[open-bibliography] FRBR, relationships and inference

Adrian Pohl pohl at hbz-nrw.de
Thu May 27 23:13:50 BST 2010


I just tried to read through the tons of very interesting mails you guys wrote over the last week and would now like to add to it by giving my two cents about the FRBR model and the question of which approach to take to get rich data which is easy to produce and is a fruitful basis for research. I will step back a bit first to make my point in the end.

As it seems, nobody disagrees with producing Open Bibliographic Data as Linked Data, i.e. data complying with the RDF model. Which is good, because RDF models very elegant the basic operation we do when we make a statement about something: reference and predication. We identify something and say something about it. This is the stuff librarians and other data producers have done for centuries: identifying a resource and saying something about it. And RDF uses unambigous public names (URIs) for entities and predicates which accounts for its virtue over past approaches.

I have to make clear: I'd like to have URIs for works and we need URIs for works because they are important for literary scholars and the like. But I think we'll never agree on _one_ model for defining works. Because there is no obvious way to distinguish a work entitiy. We'd have to prescribe the way of identifying works which won't work. We need another approach.

So let's just identify which we can easily agree on as one entity, let's take care of (id)entities we can easily distinguish. These entities are items and manifestations, the entities we catalogued/described all along: 
Individual books (items) are easily distinguished from each other  and as such identified easily as long as we are in the print domain.

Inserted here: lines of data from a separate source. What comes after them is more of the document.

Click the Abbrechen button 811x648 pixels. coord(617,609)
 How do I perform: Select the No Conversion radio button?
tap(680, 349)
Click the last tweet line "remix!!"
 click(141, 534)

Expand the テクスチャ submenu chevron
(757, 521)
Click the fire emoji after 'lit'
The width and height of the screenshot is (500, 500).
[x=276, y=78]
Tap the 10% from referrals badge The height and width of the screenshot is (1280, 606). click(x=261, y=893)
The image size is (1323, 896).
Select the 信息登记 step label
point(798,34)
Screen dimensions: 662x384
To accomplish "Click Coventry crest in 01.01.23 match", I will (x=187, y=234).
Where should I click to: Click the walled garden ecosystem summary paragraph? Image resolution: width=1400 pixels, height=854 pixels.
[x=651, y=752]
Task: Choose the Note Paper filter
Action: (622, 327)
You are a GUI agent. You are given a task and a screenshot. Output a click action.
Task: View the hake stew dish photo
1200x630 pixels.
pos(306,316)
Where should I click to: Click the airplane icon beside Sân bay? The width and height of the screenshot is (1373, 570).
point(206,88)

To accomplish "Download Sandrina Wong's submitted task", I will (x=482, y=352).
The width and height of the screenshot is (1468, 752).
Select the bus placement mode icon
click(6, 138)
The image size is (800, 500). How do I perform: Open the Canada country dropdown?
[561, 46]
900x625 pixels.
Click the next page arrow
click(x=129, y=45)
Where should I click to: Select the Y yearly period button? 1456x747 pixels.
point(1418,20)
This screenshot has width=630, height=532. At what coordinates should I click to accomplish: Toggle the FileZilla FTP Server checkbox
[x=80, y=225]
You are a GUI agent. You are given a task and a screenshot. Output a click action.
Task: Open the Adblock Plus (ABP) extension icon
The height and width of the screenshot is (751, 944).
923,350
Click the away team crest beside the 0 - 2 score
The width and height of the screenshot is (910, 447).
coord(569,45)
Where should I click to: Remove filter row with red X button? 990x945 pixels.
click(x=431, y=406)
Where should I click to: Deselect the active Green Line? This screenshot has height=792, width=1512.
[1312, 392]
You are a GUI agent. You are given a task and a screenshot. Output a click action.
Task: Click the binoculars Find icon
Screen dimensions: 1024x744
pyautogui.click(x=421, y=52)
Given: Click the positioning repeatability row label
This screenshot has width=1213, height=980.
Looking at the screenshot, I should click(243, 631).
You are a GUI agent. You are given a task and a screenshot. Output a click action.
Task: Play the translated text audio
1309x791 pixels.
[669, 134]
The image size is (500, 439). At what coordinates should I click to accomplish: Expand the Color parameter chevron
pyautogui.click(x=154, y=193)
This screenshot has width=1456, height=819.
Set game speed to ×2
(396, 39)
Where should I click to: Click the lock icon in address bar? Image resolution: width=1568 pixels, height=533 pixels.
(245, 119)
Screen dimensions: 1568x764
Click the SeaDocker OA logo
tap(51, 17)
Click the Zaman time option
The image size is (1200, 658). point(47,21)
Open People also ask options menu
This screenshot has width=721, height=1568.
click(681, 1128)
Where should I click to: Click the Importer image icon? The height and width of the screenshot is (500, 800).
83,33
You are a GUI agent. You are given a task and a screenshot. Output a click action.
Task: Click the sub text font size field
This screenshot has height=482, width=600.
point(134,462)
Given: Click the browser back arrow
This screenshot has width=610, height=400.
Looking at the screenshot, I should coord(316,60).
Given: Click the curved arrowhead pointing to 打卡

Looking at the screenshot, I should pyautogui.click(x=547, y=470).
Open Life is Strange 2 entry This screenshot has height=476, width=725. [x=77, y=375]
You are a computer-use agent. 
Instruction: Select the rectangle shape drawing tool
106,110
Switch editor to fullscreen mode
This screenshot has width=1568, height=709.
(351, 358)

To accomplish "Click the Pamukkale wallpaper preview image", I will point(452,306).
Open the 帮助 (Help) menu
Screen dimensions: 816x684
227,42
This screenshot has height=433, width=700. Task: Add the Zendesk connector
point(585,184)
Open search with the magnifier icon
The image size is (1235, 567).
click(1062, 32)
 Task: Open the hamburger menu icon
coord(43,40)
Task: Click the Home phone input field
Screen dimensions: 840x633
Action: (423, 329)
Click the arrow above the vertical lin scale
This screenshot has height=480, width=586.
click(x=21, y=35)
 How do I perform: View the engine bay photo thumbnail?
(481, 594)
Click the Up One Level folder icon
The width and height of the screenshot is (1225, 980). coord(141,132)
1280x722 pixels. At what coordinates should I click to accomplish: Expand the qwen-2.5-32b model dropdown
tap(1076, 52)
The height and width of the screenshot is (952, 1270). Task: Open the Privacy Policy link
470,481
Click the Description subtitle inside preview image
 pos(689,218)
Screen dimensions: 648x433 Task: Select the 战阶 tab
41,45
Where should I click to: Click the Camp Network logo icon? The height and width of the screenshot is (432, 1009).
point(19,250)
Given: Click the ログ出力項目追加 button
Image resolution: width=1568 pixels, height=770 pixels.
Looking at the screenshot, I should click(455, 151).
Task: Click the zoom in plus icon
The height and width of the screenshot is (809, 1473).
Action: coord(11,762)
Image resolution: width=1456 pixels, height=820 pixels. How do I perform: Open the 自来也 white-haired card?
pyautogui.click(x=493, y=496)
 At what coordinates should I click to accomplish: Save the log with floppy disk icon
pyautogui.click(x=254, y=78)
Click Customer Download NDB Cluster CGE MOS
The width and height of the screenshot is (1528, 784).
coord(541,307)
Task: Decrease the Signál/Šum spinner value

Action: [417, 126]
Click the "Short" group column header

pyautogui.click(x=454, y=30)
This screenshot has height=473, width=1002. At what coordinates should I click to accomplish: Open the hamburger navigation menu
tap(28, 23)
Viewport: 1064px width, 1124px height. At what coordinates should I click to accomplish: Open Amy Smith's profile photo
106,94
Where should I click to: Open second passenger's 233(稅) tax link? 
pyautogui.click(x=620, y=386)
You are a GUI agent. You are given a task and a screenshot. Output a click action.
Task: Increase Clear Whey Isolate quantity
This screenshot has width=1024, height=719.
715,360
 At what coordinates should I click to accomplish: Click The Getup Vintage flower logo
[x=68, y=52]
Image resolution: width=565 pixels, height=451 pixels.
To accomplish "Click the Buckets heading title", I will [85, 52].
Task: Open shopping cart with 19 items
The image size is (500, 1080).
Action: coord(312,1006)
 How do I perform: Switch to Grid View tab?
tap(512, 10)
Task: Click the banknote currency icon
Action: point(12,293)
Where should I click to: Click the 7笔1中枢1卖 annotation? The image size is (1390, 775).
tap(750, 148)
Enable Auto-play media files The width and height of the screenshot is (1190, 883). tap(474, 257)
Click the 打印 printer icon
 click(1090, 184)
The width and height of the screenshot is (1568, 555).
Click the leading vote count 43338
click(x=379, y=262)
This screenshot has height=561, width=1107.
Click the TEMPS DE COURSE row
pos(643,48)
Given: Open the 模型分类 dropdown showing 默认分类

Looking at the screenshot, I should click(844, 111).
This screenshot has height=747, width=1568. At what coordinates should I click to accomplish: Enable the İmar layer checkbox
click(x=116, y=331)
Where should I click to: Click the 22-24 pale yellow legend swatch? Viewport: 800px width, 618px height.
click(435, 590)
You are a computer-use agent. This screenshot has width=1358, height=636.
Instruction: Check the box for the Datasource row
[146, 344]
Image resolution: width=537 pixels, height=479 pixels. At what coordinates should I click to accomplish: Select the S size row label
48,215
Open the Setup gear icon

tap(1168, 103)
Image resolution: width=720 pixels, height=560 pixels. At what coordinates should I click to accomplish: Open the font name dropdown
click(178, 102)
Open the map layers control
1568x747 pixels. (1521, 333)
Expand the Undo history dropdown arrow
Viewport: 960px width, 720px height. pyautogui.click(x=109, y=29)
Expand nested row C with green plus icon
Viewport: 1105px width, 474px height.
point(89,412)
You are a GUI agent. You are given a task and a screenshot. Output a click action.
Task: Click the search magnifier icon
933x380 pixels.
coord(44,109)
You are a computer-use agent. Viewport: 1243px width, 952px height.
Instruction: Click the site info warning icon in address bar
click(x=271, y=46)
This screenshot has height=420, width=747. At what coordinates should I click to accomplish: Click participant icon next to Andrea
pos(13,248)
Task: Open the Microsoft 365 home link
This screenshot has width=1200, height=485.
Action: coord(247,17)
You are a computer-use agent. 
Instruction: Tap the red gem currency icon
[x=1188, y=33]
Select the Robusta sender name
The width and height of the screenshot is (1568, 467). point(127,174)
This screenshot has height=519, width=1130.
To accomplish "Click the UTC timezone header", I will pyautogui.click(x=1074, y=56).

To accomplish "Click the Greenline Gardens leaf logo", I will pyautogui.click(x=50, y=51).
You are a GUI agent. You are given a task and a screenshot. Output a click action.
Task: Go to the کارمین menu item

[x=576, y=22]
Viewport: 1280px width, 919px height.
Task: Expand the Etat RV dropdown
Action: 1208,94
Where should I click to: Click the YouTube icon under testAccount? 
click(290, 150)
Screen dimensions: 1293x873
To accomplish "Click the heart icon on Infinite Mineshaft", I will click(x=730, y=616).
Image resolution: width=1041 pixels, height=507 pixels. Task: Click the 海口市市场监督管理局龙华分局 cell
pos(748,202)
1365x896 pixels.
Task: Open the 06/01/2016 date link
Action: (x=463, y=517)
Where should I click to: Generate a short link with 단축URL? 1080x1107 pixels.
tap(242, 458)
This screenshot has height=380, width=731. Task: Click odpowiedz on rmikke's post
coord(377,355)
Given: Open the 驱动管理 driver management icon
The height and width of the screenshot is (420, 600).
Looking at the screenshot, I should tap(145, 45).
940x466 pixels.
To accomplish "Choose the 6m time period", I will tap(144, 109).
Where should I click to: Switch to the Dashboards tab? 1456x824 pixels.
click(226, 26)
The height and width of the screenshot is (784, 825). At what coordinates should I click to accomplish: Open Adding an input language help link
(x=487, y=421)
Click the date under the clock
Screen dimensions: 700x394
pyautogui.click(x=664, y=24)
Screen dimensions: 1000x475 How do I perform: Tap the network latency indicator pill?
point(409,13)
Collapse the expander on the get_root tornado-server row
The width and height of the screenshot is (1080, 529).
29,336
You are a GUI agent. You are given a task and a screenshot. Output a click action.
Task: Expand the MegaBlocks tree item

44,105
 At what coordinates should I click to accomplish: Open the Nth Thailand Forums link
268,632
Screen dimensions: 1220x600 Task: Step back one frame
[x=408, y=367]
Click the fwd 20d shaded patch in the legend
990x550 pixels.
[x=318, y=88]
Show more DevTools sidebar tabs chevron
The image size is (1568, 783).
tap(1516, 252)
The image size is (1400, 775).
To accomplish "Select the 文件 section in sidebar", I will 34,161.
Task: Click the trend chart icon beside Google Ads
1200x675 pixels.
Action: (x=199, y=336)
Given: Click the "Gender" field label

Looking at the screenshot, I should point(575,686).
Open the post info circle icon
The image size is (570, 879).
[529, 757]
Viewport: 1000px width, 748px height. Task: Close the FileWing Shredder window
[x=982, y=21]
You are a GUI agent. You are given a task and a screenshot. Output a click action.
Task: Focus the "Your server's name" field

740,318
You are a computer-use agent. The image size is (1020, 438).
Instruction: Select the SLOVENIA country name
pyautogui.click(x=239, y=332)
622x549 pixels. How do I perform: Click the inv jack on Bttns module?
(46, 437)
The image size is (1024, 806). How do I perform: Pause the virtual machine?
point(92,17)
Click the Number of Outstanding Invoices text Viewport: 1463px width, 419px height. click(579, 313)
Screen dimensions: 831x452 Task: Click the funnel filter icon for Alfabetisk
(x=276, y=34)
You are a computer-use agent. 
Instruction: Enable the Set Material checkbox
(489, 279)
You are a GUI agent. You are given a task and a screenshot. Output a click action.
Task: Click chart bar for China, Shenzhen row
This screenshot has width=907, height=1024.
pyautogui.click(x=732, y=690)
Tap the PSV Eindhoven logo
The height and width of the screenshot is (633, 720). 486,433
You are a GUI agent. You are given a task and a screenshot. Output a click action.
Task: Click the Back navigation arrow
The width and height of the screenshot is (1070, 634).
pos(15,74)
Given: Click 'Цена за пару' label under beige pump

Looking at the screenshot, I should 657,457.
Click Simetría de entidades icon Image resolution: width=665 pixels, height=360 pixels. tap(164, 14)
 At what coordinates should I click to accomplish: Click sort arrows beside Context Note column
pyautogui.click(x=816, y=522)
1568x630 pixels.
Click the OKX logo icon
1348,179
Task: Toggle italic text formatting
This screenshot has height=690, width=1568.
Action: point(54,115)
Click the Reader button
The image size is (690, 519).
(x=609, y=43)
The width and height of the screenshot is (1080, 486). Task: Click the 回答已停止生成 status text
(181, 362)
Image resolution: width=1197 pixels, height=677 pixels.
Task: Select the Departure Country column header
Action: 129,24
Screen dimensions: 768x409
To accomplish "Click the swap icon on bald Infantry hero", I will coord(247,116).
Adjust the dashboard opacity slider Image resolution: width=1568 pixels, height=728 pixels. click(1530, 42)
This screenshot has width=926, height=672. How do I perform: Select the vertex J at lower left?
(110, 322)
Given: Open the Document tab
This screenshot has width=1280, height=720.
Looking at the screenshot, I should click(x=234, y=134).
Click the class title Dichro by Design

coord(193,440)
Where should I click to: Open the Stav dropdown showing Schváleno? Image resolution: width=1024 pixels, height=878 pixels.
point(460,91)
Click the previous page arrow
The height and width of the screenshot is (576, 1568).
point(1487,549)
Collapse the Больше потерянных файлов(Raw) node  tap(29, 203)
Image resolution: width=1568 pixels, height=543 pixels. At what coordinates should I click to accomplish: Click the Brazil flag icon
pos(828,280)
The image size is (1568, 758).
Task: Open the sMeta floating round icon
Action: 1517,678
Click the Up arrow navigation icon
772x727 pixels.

And manifestations are quite easily identified as well, because they can be defined as a set of texts which share the sameness of spelling. 
Note: In the digital domain we can't catalog items because they only exist transiently on screens, it only makes sense to describe manifestations. (And I would argue that a digitalization of a book and the corresponding print-manifestation are instantiations of the same manifestation. I don't understand why we make to records for these - at least in Germany. Following this approach, media-type would be an attribute for items... )

So we got items and manifestations and items are linked to manifestations and inherit some of their properties (as it is the case in actual catalogs). What's nect to do is: Propose and use relations between Items, Manifestations and the entitites in FRBR groups 2 and 3 (which make sense in my opinion and I think so far nobody objected to them).

I think what is really important here are relations between manifestations like: consequentEdition and previousEdition, revisedEdition, abridgedEdition, illustratedEdition, translation, filmAdaptation, radioPlayAdaptation, parody, plagiarism, commentary, hommage and so on. If we got this data, for example we could infer the original edition and the language of the original work, we wouldn't have to add it to a work description ourselves.  And the best: Other people could infer work entities by grouping stuff together as they find useful. If somebody wants the movie to be part of the work: OK. If others want a translation to be a new work: Why not? It's the Semantic Web, isn't it designed to do this stuff?

This approach doesn't exclude grouping works from the start as long as I record the relevant attributes and relationships from which other people could infer other work groupings.

I hope I didn't just repeat what was already said. What do you think about it?